[TASK OBJECTIVE]
The answer must be every line of the data that holds the word "Action".

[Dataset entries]
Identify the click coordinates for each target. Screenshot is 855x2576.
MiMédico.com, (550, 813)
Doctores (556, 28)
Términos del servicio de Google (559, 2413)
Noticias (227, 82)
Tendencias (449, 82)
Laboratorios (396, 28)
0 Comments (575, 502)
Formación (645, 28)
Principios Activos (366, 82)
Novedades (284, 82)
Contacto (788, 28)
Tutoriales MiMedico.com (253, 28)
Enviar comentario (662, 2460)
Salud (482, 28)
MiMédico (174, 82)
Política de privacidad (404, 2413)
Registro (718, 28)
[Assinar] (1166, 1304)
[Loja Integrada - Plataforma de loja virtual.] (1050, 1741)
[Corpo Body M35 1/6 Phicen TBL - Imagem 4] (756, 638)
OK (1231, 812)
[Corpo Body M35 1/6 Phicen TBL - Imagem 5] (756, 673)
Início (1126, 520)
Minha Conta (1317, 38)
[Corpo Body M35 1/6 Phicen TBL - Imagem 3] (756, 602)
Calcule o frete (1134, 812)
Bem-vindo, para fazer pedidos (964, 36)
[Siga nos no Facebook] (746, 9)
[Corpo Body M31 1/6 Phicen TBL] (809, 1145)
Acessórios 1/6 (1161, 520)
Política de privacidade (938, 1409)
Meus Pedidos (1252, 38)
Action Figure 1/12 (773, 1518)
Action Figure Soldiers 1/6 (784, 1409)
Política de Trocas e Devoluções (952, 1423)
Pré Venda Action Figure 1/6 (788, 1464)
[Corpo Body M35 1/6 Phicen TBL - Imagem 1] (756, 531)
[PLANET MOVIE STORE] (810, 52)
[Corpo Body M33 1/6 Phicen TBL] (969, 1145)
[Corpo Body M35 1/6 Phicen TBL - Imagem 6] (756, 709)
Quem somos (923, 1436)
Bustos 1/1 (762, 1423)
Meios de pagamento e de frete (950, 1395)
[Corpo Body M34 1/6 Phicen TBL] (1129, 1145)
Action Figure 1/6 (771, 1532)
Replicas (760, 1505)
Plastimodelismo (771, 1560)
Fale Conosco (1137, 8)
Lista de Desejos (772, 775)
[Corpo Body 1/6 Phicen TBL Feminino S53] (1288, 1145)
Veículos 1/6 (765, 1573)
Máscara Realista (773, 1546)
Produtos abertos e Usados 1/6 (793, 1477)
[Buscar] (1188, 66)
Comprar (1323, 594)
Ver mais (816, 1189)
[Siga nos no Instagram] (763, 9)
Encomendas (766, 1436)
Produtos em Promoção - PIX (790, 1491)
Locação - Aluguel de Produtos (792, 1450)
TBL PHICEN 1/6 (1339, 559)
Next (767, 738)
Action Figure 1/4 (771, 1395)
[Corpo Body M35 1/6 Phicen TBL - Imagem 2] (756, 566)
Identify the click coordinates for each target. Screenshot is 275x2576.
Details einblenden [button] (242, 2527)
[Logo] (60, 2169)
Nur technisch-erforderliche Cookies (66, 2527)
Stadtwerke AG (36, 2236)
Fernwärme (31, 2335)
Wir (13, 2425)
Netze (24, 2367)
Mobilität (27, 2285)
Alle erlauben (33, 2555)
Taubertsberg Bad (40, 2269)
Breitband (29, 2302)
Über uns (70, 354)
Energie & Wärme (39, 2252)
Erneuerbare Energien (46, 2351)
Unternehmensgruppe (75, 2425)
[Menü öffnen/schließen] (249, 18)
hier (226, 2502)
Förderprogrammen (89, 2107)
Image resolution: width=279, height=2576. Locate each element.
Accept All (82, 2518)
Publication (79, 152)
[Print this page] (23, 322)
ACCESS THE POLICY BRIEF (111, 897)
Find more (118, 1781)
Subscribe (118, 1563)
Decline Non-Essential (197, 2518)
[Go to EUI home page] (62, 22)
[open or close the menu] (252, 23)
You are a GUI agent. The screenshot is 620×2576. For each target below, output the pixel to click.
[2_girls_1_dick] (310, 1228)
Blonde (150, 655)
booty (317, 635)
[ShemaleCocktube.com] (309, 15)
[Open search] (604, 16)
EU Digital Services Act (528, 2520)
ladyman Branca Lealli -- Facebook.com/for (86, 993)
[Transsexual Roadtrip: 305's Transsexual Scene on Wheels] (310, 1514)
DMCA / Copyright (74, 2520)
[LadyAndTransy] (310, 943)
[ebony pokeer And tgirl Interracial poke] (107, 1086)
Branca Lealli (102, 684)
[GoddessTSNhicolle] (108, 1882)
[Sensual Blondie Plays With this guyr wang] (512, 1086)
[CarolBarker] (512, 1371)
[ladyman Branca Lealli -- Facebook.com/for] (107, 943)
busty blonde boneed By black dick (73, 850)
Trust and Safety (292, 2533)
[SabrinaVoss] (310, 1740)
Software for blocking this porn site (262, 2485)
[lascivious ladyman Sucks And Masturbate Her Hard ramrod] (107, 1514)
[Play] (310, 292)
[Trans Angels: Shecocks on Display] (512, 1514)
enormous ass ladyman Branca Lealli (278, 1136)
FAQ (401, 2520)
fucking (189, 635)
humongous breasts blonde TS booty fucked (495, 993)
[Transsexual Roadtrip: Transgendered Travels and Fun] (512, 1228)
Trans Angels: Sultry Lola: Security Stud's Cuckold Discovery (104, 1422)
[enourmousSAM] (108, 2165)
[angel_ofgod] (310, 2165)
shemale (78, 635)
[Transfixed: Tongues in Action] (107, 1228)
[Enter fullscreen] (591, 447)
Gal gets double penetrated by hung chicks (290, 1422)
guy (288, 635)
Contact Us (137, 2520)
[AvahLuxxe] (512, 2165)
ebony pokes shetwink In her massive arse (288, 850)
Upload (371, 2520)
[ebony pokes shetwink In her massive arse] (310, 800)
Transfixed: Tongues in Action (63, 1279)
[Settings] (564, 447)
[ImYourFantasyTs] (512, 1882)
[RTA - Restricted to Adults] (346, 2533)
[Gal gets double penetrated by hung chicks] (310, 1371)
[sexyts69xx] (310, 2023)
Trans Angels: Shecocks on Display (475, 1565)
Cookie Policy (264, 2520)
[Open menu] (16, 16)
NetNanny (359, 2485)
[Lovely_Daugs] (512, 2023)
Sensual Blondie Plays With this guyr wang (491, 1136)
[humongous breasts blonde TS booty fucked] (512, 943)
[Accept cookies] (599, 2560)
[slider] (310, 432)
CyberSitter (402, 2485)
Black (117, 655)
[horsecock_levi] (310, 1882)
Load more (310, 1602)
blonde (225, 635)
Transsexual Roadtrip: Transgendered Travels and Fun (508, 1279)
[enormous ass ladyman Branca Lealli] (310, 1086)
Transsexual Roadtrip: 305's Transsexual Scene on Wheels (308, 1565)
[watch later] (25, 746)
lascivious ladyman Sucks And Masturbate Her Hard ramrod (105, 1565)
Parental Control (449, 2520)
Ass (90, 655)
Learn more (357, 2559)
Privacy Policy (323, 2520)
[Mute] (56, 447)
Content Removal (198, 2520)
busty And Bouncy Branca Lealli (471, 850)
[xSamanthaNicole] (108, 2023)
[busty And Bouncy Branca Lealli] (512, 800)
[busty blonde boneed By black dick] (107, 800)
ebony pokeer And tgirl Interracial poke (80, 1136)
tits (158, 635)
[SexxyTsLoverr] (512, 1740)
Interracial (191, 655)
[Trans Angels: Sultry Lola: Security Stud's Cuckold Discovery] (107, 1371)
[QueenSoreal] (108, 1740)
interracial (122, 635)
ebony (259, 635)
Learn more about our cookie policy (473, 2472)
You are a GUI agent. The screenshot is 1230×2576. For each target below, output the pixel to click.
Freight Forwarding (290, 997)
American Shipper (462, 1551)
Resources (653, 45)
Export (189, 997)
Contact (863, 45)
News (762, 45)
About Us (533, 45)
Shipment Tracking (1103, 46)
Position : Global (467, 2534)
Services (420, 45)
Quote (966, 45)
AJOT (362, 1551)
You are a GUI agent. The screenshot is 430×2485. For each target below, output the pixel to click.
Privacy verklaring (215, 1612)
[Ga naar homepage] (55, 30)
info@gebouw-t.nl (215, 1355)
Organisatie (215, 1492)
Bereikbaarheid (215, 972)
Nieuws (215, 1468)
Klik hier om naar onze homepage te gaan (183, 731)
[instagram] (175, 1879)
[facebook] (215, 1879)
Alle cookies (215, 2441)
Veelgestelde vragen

[ANSWER SECTION]
Action Figure 1/12 (773, 1518)
Action Figure Soldiers 1/6 (784, 1409)
Pré Venda Action Figure 1/6 (788, 1464)
Action Figure 1/6 (771, 1532)
Action Figure 1/4 (771, 1395)
[Transfixed: Tongues in Action] (107, 1228)
Transfixed: Tongues in Action (63, 1279)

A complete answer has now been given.